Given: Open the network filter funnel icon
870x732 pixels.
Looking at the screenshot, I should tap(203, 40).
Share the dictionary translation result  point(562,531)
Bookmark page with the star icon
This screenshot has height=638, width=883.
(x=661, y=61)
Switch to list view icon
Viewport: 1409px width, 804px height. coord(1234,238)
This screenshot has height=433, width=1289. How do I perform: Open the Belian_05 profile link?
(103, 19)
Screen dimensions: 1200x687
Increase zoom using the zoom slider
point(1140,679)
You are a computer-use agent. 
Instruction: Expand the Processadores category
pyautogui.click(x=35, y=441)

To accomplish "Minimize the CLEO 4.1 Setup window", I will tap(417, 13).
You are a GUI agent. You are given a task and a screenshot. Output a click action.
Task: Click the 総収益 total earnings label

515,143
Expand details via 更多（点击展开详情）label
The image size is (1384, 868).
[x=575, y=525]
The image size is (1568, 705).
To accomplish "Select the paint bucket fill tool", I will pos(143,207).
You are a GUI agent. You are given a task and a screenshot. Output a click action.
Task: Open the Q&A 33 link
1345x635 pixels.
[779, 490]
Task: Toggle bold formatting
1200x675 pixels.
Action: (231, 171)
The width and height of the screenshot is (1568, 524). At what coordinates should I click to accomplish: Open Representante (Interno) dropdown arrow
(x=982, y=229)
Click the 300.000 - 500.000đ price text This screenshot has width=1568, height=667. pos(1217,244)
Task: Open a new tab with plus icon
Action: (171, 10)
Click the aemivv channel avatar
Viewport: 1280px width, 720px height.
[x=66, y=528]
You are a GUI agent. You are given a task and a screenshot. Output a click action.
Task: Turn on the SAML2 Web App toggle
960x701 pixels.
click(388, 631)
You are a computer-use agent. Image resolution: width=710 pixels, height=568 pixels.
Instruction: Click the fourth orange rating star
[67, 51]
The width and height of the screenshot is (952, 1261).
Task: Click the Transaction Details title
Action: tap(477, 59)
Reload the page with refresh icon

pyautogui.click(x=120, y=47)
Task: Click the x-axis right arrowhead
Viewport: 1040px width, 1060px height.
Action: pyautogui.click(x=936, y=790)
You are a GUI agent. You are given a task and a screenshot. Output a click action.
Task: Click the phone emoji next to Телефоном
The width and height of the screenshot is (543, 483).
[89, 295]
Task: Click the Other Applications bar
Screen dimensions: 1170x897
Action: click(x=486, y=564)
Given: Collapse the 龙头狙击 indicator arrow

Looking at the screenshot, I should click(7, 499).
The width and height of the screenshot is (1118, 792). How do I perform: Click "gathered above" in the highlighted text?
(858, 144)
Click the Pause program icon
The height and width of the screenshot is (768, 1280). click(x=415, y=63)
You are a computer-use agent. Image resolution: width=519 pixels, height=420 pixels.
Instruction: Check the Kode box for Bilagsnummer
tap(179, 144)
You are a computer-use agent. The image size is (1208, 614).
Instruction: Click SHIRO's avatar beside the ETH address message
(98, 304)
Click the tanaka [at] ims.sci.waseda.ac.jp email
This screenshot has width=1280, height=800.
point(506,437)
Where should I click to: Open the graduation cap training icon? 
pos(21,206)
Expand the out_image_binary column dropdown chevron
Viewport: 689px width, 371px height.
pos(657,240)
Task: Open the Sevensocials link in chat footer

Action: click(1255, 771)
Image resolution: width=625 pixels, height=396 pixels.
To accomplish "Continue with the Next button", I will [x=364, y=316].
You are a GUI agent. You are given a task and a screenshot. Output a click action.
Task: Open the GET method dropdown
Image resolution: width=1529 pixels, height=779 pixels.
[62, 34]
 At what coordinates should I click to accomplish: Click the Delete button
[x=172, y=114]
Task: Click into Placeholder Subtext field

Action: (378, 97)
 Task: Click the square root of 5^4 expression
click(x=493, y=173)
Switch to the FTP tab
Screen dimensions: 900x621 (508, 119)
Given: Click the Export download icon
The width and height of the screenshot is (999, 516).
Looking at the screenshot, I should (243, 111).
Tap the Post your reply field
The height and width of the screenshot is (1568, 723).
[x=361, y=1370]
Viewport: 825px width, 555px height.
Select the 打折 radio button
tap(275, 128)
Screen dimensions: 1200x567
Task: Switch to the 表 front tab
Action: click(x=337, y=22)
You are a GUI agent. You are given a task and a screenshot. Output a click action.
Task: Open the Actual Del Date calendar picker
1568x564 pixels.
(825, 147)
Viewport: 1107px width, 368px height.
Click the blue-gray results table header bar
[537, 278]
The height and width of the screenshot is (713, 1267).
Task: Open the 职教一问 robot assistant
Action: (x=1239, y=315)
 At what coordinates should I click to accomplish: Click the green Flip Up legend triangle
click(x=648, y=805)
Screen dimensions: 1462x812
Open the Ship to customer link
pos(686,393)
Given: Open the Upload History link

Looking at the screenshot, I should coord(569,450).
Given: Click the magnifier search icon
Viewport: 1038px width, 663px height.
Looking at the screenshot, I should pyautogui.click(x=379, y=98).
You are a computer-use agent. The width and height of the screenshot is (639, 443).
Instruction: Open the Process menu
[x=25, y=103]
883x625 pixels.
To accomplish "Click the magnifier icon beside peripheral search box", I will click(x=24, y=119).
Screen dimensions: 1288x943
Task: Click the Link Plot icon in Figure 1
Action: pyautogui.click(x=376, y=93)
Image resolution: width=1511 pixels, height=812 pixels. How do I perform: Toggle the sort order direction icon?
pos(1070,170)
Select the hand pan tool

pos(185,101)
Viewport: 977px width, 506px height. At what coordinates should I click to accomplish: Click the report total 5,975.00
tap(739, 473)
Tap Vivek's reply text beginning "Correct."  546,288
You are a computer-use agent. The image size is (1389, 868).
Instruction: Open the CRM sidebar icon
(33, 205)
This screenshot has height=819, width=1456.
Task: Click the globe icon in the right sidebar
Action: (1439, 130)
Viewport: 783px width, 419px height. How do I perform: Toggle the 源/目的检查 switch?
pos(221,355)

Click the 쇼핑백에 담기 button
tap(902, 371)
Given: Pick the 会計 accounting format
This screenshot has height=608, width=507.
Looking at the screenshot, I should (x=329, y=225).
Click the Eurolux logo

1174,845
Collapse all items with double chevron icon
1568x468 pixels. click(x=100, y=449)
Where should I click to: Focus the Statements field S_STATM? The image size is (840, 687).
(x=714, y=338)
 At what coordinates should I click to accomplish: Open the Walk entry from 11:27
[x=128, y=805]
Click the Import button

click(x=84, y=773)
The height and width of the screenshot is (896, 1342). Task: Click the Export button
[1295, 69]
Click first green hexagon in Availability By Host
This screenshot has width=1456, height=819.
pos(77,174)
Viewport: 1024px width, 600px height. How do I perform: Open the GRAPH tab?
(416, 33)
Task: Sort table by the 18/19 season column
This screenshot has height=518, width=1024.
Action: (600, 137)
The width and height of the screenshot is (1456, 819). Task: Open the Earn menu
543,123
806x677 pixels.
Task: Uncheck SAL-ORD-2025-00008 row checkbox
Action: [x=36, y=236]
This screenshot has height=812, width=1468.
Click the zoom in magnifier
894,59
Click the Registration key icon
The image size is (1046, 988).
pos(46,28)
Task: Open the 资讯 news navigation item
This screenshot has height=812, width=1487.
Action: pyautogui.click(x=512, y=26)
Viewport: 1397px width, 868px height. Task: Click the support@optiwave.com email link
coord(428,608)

WHAT NEEDS TO BE DONE — Update all the items, changing "GUI agent" to "screen agent" wherever it appears and keeping every other line the same.

THE RESPONSE —
Given: Open the network filter funnel icon
870x732 pixels.
Looking at the screenshot, I should tap(203, 40).
Share the dictionary translation result  point(562,531)
Bookmark page with the star icon
This screenshot has height=638, width=883.
(x=661, y=61)
Switch to list view icon
Viewport: 1409px width, 804px height. coord(1234,238)
This screenshot has height=433, width=1289. How do I perform: Open the Belian_05 profile link?
(103, 19)
Screen dimensions: 1200x687
Increase zoom using the zoom slider
point(1140,679)
You are a computer-use agent. 
Instruction: Expand the Processadores category
pyautogui.click(x=35, y=441)

To accomplish "Minimize the CLEO 4.1 Setup window", I will tap(417, 13).
You are a screen agent. You are given a task and a screenshot. Output a click action.
Task: Click the 総収益 total earnings label

515,143
Expand details via 更多（点击展开详情）label
The image size is (1384, 868).
[x=575, y=525]
The image size is (1568, 705).
To accomplish "Select the paint bucket fill tool", I will pos(143,207).
You are a screen agent. You are given a task and a screenshot. Output a click action.
Task: Open the Q&A 33 link
1345x635 pixels.
[779, 490]
Task: Toggle bold formatting
1200x675 pixels.
Action: (231, 171)
The width and height of the screenshot is (1568, 524). At what coordinates should I click to accomplish: Open Representante (Interno) dropdown arrow
(x=982, y=229)
Click the 300.000 - 500.000đ price text This screenshot has width=1568, height=667. pos(1217,244)
Task: Open a new tab with plus icon
Action: (171, 10)
Click the aemivv channel avatar
Viewport: 1280px width, 720px height.
[x=66, y=528]
You are a screen agent. You are given a task and a screenshot. Output a click action.
Task: Turn on the SAML2 Web App toggle
960x701 pixels.
click(388, 631)
You are a computer-use agent. Image resolution: width=710 pixels, height=568 pixels.
Instruction: Click the fourth orange rating star
[67, 51]
The width and height of the screenshot is (952, 1261).
Task: Click the Transaction Details title
Action: tap(477, 59)
Reload the page with refresh icon

pyautogui.click(x=120, y=47)
Task: Click the x-axis right arrowhead
Viewport: 1040px width, 1060px height.
Action: pyautogui.click(x=936, y=790)
You are a screen agent. You are given a task and a screenshot. Output a click action.
Task: Click the phone emoji next to Телефоном
The width and height of the screenshot is (543, 483).
[89, 295]
Task: Click the Other Applications bar
Screen dimensions: 1170x897
Action: click(x=486, y=564)
Given: Collapse the 龙头狙击 indicator arrow

Looking at the screenshot, I should click(7, 499).
The width and height of the screenshot is (1118, 792). How do I perform: Click "gathered above" in the highlighted text?
(858, 144)
Click the Pause program icon
The height and width of the screenshot is (768, 1280). click(x=415, y=63)
You are a computer-use agent. Image resolution: width=519 pixels, height=420 pixels.
Instruction: Check the Kode box for Bilagsnummer
tap(179, 144)
You are a computer-use agent. The image size is (1208, 614).
Instruction: Click SHIRO's avatar beside the ETH address message
(98, 304)
Click the tanaka [at] ims.sci.waseda.ac.jp email
This screenshot has width=1280, height=800.
point(506,437)
Where should I click to: Open the graduation cap training icon? 
pos(21,206)
Expand the out_image_binary column dropdown chevron
Viewport: 689px width, 371px height.
pos(657,240)
Task: Open the Sevensocials link in chat footer

Action: click(1255, 771)
Image resolution: width=625 pixels, height=396 pixels.
To accomplish "Continue with the Next button", I will [x=364, y=316].
You are a screen agent. You are given a task and a screenshot. Output a click action.
Task: Open the GET method dropdown
Image resolution: width=1529 pixels, height=779 pixels.
[62, 34]
 At what coordinates should I click to accomplish: Click the Delete button
[x=172, y=114]
Task: Click into Placeholder Subtext field

Action: (378, 97)
 Task: Click the square root of 5^4 expression
click(x=493, y=173)
Switch to the FTP tab
Screen dimensions: 900x621 (508, 119)
Given: Click the Export download icon
The width and height of the screenshot is (999, 516).
Looking at the screenshot, I should (243, 111).
Tap the Post your reply field
The height and width of the screenshot is (1568, 723).
[x=361, y=1370]
Viewport: 825px width, 555px height.
Select the 打折 radio button
tap(275, 128)
Screen dimensions: 1200x567
Task: Switch to the 表 front tab
Action: click(x=337, y=22)
You are a screen agent. You are given a task and a screenshot. Output a click action.
Task: Open the Actual Del Date calendar picker
1568x564 pixels.
(825, 147)
Viewport: 1107px width, 368px height.
Click the blue-gray results table header bar
[537, 278]
The height and width of the screenshot is (713, 1267).
Task: Open the 职教一问 robot assistant
Action: (x=1239, y=315)
 At what coordinates should I click to accomplish: Click the green Flip Up legend triangle
click(x=648, y=805)
Screen dimensions: 1462x812
Open the Ship to customer link
pos(686,393)
Given: Open the Upload History link

Looking at the screenshot, I should coord(569,450).
Given: Click the magnifier search icon
Viewport: 1038px width, 663px height.
Looking at the screenshot, I should pyautogui.click(x=379, y=98).
You are a computer-use agent. The width and height of the screenshot is (639, 443).
Instruction: Open the Process menu
[x=25, y=103]
883x625 pixels.
To accomplish "Click the magnifier icon beside peripheral search box", I will click(x=24, y=119).
Screen dimensions: 1288x943
Task: Click the Link Plot icon in Figure 1
Action: pyautogui.click(x=376, y=93)
Image resolution: width=1511 pixels, height=812 pixels. How do I perform: Toggle the sort order direction icon?
pos(1070,170)
Select the hand pan tool

pos(185,101)
Viewport: 977px width, 506px height. At what coordinates should I click to accomplish: Click the report total 5,975.00
tap(739, 473)
Tap Vivek's reply text beginning "Correct."  546,288
You are a computer-use agent. The image size is (1389, 868).
Instruction: Open the CRM sidebar icon
(33, 205)
This screenshot has height=819, width=1456.
Task: Click the globe icon in the right sidebar
Action: (1439, 130)
Viewport: 783px width, 419px height. How do I perform: Toggle the 源/目的检查 switch?
pos(221,355)

Click the 쇼핑백에 담기 button
tap(902, 371)
Given: Pick the 会計 accounting format
This screenshot has height=608, width=507.
Looking at the screenshot, I should (x=329, y=225).
Click the Eurolux logo

1174,845
Collapse all items with double chevron icon
1568x468 pixels. click(x=100, y=449)
Where should I click to: Focus the Statements field S_STATM? The image size is (840, 687).
(x=714, y=338)
 At what coordinates should I click to accomplish: Open the Walk entry from 11:27
[x=128, y=805]
Click the Import button

click(x=84, y=773)
The height and width of the screenshot is (896, 1342). Task: Click the Export button
[1295, 69]
Click first green hexagon in Availability By Host
This screenshot has width=1456, height=819.
pos(77,174)
Viewport: 1024px width, 600px height. How do I perform: Open the GRAPH tab?
(416, 33)
Task: Sort table by the 18/19 season column
This screenshot has height=518, width=1024.
Action: (600, 137)
The width and height of the screenshot is (1456, 819). Task: Open the Earn menu
543,123
806x677 pixels.
Task: Uncheck SAL-ORD-2025-00008 row checkbox
Action: [x=36, y=236]
This screenshot has height=812, width=1468.
Click the zoom in magnifier
894,59
Click the Registration key icon
The image size is (1046, 988).
pos(46,28)
Task: Open the 资讯 news navigation item
This screenshot has height=812, width=1487.
Action: pyautogui.click(x=512, y=26)
Viewport: 1397px width, 868px height. Task: Click the support@optiwave.com email link
coord(428,608)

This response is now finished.